§ Given task: Convert the records below into a JSON list of strings, one string per line, leaving out blank lines.

§ Data for this exercise:
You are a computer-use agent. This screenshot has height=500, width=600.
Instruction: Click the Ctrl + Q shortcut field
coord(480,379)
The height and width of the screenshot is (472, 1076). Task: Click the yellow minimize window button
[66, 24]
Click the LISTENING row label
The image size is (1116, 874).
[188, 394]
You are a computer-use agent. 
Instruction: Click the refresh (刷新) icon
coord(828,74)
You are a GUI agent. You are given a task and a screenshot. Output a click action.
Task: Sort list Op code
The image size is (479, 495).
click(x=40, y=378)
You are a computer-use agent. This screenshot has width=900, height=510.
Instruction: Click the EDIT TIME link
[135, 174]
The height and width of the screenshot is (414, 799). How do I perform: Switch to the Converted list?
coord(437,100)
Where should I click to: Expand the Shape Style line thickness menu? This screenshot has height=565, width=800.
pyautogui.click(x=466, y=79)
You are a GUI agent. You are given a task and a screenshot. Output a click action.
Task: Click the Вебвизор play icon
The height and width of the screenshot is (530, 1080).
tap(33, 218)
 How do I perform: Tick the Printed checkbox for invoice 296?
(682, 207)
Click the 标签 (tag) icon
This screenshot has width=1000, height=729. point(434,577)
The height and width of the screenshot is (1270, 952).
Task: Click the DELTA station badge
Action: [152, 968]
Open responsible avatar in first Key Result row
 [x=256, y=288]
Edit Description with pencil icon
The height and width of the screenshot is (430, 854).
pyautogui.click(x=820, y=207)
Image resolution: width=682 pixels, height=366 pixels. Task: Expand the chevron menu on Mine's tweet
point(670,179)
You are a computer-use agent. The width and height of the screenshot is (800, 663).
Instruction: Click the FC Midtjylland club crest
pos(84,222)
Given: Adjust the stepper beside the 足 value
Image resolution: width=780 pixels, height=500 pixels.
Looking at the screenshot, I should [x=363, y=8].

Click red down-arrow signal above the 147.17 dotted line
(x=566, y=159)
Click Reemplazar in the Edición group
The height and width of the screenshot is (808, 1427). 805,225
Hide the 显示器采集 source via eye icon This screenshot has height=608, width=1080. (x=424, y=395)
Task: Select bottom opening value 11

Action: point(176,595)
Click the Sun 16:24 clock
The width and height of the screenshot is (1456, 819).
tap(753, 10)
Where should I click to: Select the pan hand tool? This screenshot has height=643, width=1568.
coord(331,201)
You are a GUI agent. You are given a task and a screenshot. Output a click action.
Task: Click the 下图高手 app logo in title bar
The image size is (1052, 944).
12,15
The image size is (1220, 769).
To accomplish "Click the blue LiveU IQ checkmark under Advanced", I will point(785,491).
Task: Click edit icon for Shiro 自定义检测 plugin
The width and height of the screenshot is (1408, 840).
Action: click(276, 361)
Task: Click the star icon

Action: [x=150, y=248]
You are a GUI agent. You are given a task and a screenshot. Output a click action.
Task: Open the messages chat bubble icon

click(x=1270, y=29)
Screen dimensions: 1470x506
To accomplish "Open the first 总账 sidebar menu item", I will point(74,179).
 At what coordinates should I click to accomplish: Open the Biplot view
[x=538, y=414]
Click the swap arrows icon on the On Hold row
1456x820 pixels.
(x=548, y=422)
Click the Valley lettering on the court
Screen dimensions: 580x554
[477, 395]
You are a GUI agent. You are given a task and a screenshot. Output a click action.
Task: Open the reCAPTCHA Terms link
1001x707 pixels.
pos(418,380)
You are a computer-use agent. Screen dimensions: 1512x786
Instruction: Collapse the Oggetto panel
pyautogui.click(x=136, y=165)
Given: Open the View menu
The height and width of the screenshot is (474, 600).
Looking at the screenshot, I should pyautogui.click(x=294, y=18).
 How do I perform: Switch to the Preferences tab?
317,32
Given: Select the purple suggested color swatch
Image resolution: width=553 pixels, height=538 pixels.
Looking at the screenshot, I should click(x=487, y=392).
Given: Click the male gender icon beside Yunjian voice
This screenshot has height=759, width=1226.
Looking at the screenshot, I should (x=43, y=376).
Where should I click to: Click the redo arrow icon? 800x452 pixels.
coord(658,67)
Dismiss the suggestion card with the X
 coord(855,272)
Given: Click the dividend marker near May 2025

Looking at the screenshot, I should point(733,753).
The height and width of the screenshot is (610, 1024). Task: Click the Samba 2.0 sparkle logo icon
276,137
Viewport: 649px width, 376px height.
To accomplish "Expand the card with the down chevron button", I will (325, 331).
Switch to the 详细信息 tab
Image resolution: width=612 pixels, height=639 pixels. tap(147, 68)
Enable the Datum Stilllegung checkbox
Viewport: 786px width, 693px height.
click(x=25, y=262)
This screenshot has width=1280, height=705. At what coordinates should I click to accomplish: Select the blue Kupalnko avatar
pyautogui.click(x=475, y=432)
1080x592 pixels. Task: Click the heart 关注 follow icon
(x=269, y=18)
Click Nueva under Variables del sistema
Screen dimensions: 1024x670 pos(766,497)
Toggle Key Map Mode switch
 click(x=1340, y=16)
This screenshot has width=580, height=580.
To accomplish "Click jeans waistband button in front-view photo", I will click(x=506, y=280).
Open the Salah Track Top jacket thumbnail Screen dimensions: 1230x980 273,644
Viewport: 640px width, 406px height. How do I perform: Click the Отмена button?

§ Final result:
[
  "You are a computer-use agent. This screenshot has height=500, width=600.",
  "Instruction: Click the Ctrl + Q shortcut field",
  "coord(480,379)",
  "The height and width of the screenshot is (472, 1076). Task: Click the yellow minimize window button",
  "[66, 24]",
  "Click the LISTENING row label",
  "The image size is (1116, 874).",
  "[188, 394]",
  "You are a computer-use agent. ",
  "Instruction: Click the refresh (刷新) icon",
  "coord(828,74)",
  "You are a GUI agent. You are given a task and a screenshot. Output a click action.",
  "Task: Sort list Op code",
  "The image size is (479, 495).",
  "click(x=40, y=378)",
  "You are a computer-use agent. This screenshot has width=900, height=510.",
  "Instruction: Click the EDIT TIME link",
  "[135, 174]",
  "The height and width of the screenshot is (414, 799). How do I perform: Switch to the Converted list?",
  "coord(437,100)",
  "Where should I click to: Expand the Shape Style line thickness menu? This screenshot has height=565, width=800.",
  "pyautogui.click(x=466, y=79)",
  "You are a GUI agent. You are given a task and a screenshot. Output a click action.",
  "Task: Click the Вебвизор play icon",
  "The height and width of the screenshot is (530, 1080).",
  "tap(33, 218)",
  " How do I perform: Tick the Printed checkbox for invoice 296?",
  "(682, 207)",
  "Click the 标签 (tag) icon",
  "This screenshot has width=1000, height=729. point(434,577)",
  "The height and width of the screenshot is (1270, 952).",
  "Task: Click the DELTA station badge",
  "Action: [152, 968]",
  "Open responsible avatar in first Key Result row",
  " [x=256, y=288]",
  "Edit Description with pencil icon",
  "The height and width of the screenshot is (430, 854).",
  "pyautogui.click(x=820, y=207)",
  "Image resolution: width=682 pixels, height=366 pixels. Task: Expand the chevron menu on Mine's tweet",
  "point(670,179)",
  "You are a computer-use agent. The width and height of the screenshot is (800, 663).",
  "Instruction: Click the FC Midtjylland club crest",
  "pos(84,222)",
  "Given: Adjust the stepper beside the 足 value",
  "Image resolution: width=780 pixels, height=500 pixels.",
  "Looking at the screenshot, I should [x=363, y=8].",
  "Click red down-arrow signal above the 147.17 dotted line",
  "(x=566, y=159)",
  "Click Reemplazar in the Edición group",
  "The height and width of the screenshot is (808, 1427). 805,225",
  "Hide the 显示器采集 source via eye icon This screenshot has height=608, width=1080. (x=424, y=395)",
  "Task: Select bottom opening value 11",
  "Action: point(176,595)",
  "Click the Sun 16:24 clock",
  "The width and height of the screenshot is (1456, 819).",
  "tap(753, 10)",
  "Where should I click to: Select the pan hand tool? This screenshot has height=643, width=1568.",
  "coord(331,201)",
  "You are a GUI agent. You are given a task and a screenshot. Output a click action.",
  "Task: Click the 下图高手 app logo in title bar",
  "The image size is (1052, 944).",
  "12,15",
  "The image size is (1220, 769).",
  "To accomplish \"Click the blue LiveU IQ checkmark under Advanced\", I will point(785,491).",
  "Task: Click edit icon for Shiro 自定义检测 plugin",
  "The width and height of the screenshot is (1408, 840).",
  "Action: click(276, 361)",
  "Task: Click the star icon",
  "Action: [x=150, y=248]",
  "You are a GUI agent. You are given a task and a screenshot. Output a click action.",
  "Task: Open the messages chat bubble icon",
  "click(x=1270, y=29)",
  "Screen dimensions: 1470x506",
  "To accomplish \"Open the first 总账 sidebar menu item\", I will point(74,179).",
  " At what coordinates should I click to accomplish: Open the Biplot view",
  "[x=538, y=414]",
  "Click the swap arrows icon on the On Hold row",
  "1456x820 pixels.",
  "(x=548, y=422)",
  "Click the Valley lettering on the court",
  "Screen dimensions: 580x554",
  "[477, 395]",
  "You are a GUI agent. You are given a task and a screenshot. Output a click action.",
  "Task: Open the reCAPTCHA Terms link",
  "1001x707 pixels.",
  "pos(418,380)",
  "You are a computer-use agent. Screen dimensions: 1512x786",
  "Instruction: Collapse the Oggetto panel",
  "pyautogui.click(x=136, y=165)",
  "Given: Open the View menu",
  "The height and width of the screenshot is (474, 600).",
  "Looking at the screenshot, I should pyautogui.click(x=294, y=18).",
  " How do I perform: Switch to the Preferences tab?",
  "317,32",
  "Given: Select the purple suggested color swatch",
  "Image resolution: width=553 pixels, height=538 pixels.",
  "Looking at the screenshot, I should click(x=487, y=392).",
  "Given: Click the male gender icon beside Yunjian voice",
  "This screenshot has height=759, width=1226.",
  "Looking at the screenshot, I should (x=43, y=376).",
  "Where should I click to: Click the redo arrow icon? 800x452 pixels.",
  "coord(658,67)",
  "Dismiss the suggestion card with the X",
  " coord(855,272)",
  "Given: Click the dividend marker near May 2025",
  "Looking at the screenshot, I should point(733,753).",
  "The height and width of the screenshot is (610, 1024). Task: Click the Samba 2.0 sparkle logo icon",
  "276,137",
  "Viewport: 649px width, 376px height.",
  "To accomplish \"Expand the card with the down chevron button\", I will (325, 331).",
  "Switch to the 详细信息 tab",
  "Image resolution: width=612 pixels, height=639 pixels. tap(147, 68)",
  "Enable the Datum Stilllegung checkbox",
  "Viewport: 786px width, 693px height.",
  "click(x=25, y=262)",
  "This screenshot has width=1280, height=705. At what coordinates should I click to accomplish: Select the blue Kupalnko avatar",
  "pyautogui.click(x=475, y=432)",
  "1080x592 pixels. Task: Click the heart 关注 follow icon",
  "(x=269, y=18)",
  "Click Nueva under Variables del sistema",
  "Screen dimensions: 1024x670 pos(766,497)",
  "Toggle Key Map Mode switch",
  " click(x=1340, y=16)",
  "This screenshot has width=580, height=580.",
  "To accomplish \"Click jeans waistband button in front-view photo\", I will click(x=506, y=280).",
  "Open the Salah Track Top jacket thumbnail Screen dimensions: 1230x980 273,644",
  "Viewport: 640px width, 406px height. How do I perform: Click the Отмена button?"
]